All the fonts are baked into the PDF, so it should be readable anywhere; if it isn't, please submit a bug report!

But if you're looking for a format that lets you reflow the text, by changing the margins or font or text size, you're out of luck. The only way to write something like that is to bake it in from the beginning. That's easy for pure text, but hard to impossible for technical documents with lots of displayed equations, big hard-formatted boxes of text (ie, algorithms), and the like.

(Boaz Barak managed it by writing his Modern Complexity Theory book entirely in Markdown. The mind boggles.)

2 comments

I don't know what you use to typeset the book, as I can't find any source files, but isn't LaTeX really good at this?

I'm not sure what makes it hard to reflow.
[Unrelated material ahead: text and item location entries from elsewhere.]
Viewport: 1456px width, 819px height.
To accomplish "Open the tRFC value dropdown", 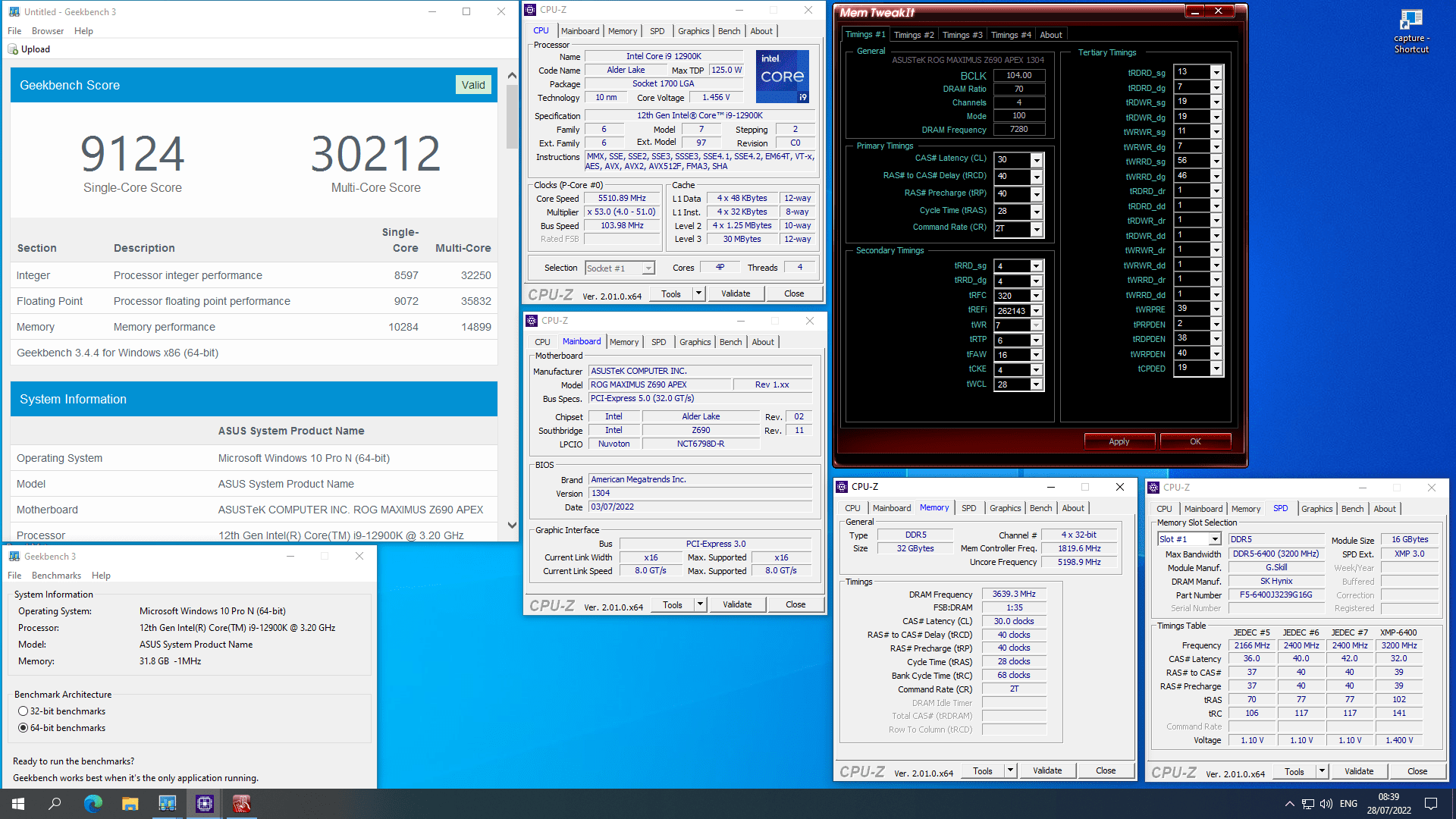I will pos(1036,296).
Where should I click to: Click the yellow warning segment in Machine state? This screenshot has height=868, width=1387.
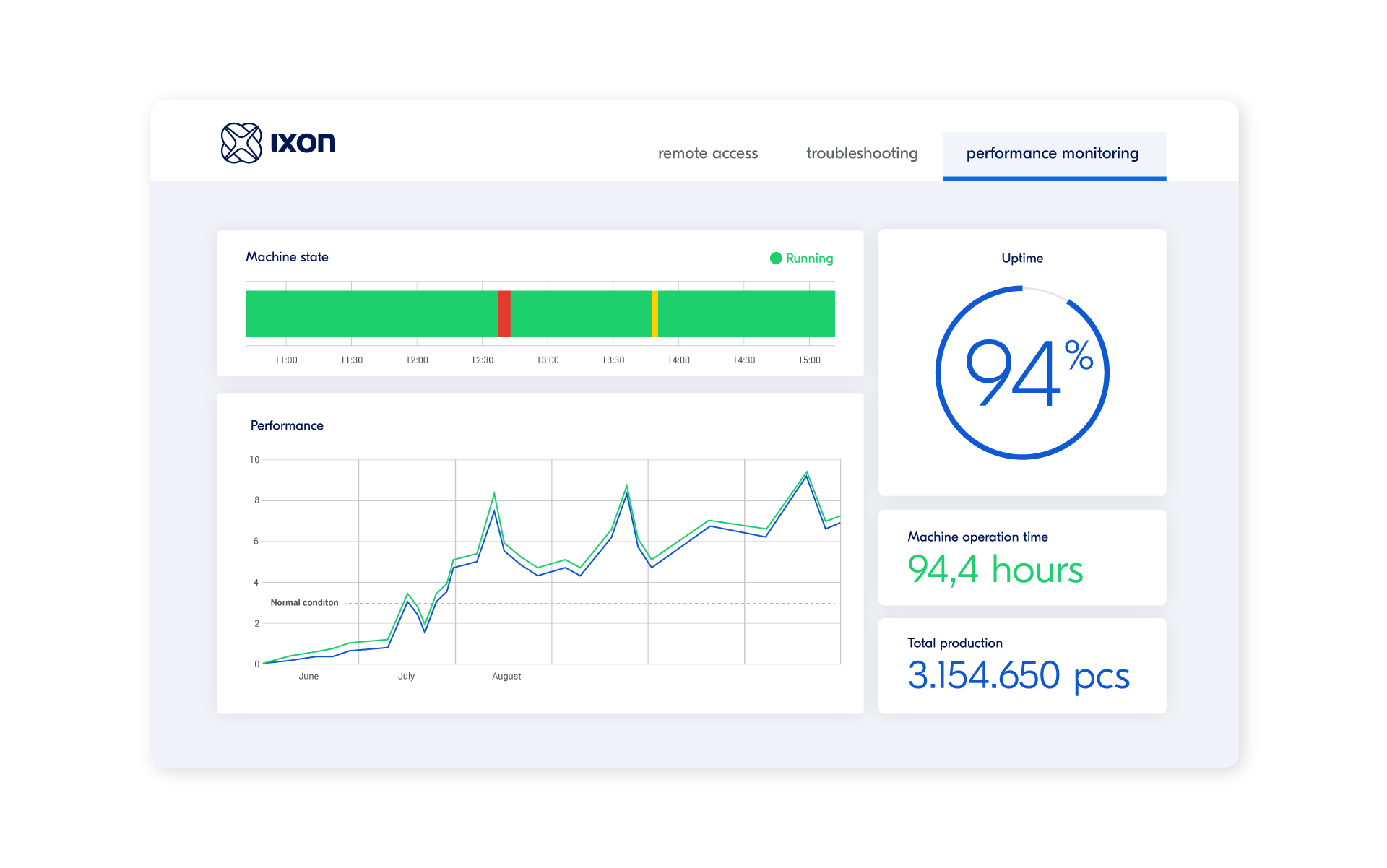pyautogui.click(x=654, y=313)
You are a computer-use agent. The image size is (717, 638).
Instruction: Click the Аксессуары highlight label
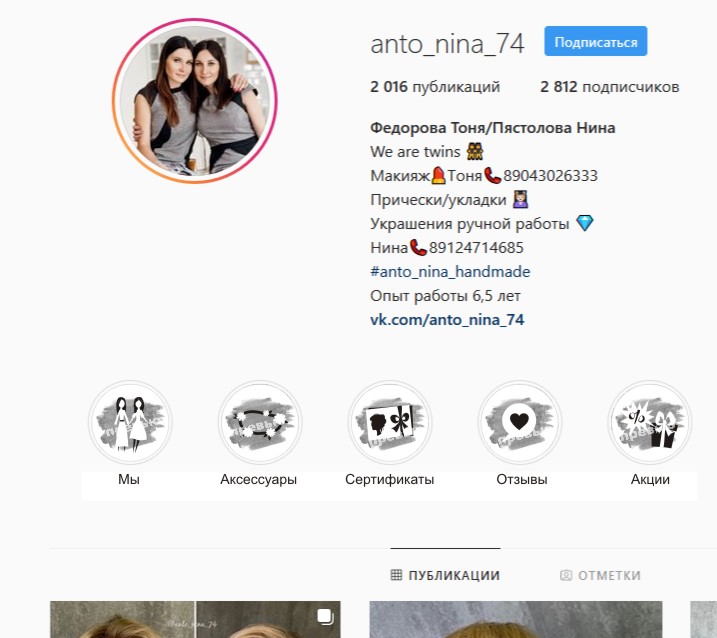258,479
The text seems to be mostly paragraphs with figures, inline formulas and footnotes; pretty basic stuff, no?

(O'Reilly's books were famously typeset with Troff/Groff for many years, though I don't know how painful that was or how advanced their typesetting needs were.)

All I know is that I'd love a version that worked on smaller devices. I tried the Kindle version reformatted by archive.org, but it has lost most of the formatting, making it almost completely unreadable.

I'd especially like an HTML version of the book that was fully hyperlinked, with zoomable vector figures, footnotes hidden away in popups, etc.

> (O'Reilly's books were famously typeset with Troff/Groff for many years, though I don't know how painful that was or how advanced their typesetting needs were.)

I beleive that O'Reilly Media has used ASCIIDoc[0] as their preferred internal format for quite a few years. Formulas are supported through ASCIIMthML[1].

More recently, they seem to have transitioned to HTMLBook[2] as a preferred source format for systems like Atlas[3].

[0] ASCIIDoc is basically a Markdown-like (or ReStructuredText-like) format that is feature-equivalent to DocBook XML: http://asciidoc.org/

[1] http://asciidoc.org/asciimathml.html

[2] http://oreillymedia.github.io/HTMLBook/

[3] https://atlas.oreilly.com/

> I can't vouch for its quality

The quality of the EPUB is terrible, it looks like it was OCR'd from images of the pages, not just converted from PDF.

Can you make the source format for the book available?